PROBLEM DESCRIPTION
Report only how many lines in the listing below contain the string "named".

SUPPLIED RECORDS

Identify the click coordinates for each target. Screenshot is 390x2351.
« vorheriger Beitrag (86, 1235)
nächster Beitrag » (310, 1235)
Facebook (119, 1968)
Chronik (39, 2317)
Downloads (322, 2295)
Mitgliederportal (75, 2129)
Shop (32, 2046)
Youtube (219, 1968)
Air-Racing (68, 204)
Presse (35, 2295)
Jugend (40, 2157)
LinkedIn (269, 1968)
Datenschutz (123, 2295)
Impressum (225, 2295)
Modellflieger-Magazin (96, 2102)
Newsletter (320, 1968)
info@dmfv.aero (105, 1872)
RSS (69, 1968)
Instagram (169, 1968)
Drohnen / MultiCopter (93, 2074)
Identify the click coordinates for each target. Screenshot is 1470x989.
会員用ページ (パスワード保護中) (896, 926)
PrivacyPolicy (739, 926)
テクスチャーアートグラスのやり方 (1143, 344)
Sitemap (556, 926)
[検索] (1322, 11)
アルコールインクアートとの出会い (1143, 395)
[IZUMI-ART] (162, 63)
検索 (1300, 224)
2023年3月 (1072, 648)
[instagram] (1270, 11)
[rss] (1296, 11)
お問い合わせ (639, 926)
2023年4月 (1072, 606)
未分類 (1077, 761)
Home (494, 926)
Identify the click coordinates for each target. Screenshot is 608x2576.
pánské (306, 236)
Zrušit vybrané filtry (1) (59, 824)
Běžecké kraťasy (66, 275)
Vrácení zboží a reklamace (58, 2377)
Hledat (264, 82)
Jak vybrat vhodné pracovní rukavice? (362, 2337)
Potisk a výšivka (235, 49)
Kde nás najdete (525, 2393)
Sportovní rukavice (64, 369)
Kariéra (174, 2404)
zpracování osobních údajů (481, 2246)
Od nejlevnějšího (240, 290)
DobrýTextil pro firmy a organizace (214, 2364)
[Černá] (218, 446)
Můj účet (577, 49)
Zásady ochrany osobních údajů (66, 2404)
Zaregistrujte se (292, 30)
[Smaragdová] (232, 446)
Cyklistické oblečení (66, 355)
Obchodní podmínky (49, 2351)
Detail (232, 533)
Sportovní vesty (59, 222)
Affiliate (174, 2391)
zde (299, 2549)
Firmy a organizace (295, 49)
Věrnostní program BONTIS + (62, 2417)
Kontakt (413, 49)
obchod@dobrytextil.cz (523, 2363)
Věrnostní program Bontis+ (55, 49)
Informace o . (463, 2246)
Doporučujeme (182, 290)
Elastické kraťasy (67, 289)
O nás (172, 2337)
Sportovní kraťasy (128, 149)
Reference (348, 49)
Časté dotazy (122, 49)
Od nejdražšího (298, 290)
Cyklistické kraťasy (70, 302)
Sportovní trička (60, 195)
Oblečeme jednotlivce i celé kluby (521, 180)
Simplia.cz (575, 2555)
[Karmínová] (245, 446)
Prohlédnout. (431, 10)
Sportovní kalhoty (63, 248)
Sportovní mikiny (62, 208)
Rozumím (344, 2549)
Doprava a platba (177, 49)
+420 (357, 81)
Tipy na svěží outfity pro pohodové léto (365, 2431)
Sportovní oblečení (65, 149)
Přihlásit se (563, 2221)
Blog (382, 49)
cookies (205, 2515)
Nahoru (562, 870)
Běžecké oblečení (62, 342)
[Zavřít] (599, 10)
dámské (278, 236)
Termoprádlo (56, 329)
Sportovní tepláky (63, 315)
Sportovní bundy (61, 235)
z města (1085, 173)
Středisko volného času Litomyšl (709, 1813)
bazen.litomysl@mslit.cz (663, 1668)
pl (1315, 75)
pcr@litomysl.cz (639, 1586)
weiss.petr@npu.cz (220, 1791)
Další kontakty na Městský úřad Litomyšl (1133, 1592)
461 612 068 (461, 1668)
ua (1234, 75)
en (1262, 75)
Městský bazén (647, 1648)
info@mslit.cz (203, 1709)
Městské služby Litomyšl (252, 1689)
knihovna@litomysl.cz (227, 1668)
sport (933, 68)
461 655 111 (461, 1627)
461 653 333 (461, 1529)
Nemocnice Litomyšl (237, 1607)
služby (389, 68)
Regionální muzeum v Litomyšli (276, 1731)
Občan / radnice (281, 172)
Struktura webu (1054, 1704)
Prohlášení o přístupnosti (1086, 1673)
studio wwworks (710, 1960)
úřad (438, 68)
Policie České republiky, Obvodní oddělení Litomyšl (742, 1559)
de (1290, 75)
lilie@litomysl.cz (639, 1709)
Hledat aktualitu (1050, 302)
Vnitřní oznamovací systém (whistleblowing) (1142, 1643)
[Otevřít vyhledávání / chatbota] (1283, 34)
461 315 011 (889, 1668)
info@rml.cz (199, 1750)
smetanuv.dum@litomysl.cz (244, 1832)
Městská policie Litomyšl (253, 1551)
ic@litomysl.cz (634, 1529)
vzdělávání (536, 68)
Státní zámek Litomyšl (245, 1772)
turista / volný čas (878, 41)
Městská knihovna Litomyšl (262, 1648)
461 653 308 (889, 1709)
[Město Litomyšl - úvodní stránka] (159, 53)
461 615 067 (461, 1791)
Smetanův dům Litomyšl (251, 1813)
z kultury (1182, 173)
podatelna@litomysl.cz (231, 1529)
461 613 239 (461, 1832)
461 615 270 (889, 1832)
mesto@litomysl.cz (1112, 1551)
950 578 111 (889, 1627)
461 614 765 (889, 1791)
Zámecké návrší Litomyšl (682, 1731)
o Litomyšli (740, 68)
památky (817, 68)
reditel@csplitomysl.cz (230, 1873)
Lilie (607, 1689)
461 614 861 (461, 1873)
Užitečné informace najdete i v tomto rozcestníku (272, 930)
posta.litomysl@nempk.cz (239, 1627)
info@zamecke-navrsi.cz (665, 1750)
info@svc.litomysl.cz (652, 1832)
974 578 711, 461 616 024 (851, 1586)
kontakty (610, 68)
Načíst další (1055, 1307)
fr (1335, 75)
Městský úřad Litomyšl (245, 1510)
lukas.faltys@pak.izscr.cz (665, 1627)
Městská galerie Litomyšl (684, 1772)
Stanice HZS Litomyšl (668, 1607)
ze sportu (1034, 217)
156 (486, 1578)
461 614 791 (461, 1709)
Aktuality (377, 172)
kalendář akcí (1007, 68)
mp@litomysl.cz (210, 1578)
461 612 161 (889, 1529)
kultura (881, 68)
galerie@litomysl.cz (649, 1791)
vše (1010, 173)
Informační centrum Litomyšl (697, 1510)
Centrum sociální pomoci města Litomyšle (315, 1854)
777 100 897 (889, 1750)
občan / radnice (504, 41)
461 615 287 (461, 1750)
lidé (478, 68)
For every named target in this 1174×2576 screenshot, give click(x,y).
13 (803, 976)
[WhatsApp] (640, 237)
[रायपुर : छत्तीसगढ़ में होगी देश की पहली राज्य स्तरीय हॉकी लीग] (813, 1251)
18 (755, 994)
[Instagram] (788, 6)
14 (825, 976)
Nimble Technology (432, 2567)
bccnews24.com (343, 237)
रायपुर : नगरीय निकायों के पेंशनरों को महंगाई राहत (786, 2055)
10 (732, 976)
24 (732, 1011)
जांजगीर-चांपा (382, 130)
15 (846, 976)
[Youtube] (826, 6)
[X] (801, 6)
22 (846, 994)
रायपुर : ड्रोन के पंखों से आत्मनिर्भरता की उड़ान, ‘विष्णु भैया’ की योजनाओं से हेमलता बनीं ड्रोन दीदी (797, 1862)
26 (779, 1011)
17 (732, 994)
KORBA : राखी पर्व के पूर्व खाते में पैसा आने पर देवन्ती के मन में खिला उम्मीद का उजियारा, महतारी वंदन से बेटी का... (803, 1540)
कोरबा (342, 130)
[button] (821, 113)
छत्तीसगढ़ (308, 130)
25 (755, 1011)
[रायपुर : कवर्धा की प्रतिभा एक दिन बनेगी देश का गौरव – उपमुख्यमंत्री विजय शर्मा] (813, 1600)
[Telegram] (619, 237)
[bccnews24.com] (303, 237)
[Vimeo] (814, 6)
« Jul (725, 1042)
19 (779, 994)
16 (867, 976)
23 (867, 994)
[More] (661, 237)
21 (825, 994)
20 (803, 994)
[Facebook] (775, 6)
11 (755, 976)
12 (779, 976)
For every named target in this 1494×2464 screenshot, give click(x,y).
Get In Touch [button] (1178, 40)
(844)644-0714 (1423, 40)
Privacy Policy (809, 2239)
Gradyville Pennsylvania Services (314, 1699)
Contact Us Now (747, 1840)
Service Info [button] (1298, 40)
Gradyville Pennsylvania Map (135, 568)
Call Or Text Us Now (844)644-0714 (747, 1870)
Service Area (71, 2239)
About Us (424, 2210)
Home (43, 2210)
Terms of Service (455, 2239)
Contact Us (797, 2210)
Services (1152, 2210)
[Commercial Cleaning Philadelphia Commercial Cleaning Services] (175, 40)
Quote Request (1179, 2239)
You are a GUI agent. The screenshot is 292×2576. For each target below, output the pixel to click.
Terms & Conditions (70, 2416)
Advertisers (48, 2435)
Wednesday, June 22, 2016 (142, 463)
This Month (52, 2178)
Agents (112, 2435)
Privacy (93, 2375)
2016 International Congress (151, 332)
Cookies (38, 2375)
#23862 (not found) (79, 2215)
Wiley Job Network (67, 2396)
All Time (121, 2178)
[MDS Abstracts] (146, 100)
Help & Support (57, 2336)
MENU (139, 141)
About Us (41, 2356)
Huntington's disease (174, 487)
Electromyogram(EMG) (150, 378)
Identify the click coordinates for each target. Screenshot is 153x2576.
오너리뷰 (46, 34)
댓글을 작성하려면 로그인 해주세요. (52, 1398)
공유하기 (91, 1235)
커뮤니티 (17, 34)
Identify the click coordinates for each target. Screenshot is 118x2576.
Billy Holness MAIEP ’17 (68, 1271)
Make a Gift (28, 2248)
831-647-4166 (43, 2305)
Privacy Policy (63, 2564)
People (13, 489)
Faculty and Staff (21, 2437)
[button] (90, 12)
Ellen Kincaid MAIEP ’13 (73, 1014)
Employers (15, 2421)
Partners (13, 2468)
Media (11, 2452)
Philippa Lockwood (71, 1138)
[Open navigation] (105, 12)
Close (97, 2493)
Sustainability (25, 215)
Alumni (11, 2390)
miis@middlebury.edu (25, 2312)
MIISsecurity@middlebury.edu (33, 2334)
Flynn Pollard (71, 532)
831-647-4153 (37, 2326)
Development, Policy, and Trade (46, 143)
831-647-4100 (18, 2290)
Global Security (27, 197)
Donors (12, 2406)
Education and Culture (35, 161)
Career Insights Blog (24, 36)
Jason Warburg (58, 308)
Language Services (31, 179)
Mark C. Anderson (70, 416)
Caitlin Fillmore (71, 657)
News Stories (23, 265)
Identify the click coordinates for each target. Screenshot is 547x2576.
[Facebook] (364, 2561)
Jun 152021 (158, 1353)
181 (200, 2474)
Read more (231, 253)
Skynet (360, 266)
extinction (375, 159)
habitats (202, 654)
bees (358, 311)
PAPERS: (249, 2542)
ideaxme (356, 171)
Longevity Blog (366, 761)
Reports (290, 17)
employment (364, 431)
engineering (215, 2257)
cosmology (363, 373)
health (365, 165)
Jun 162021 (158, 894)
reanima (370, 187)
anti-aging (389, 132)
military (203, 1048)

FINISHED EXERCISE
2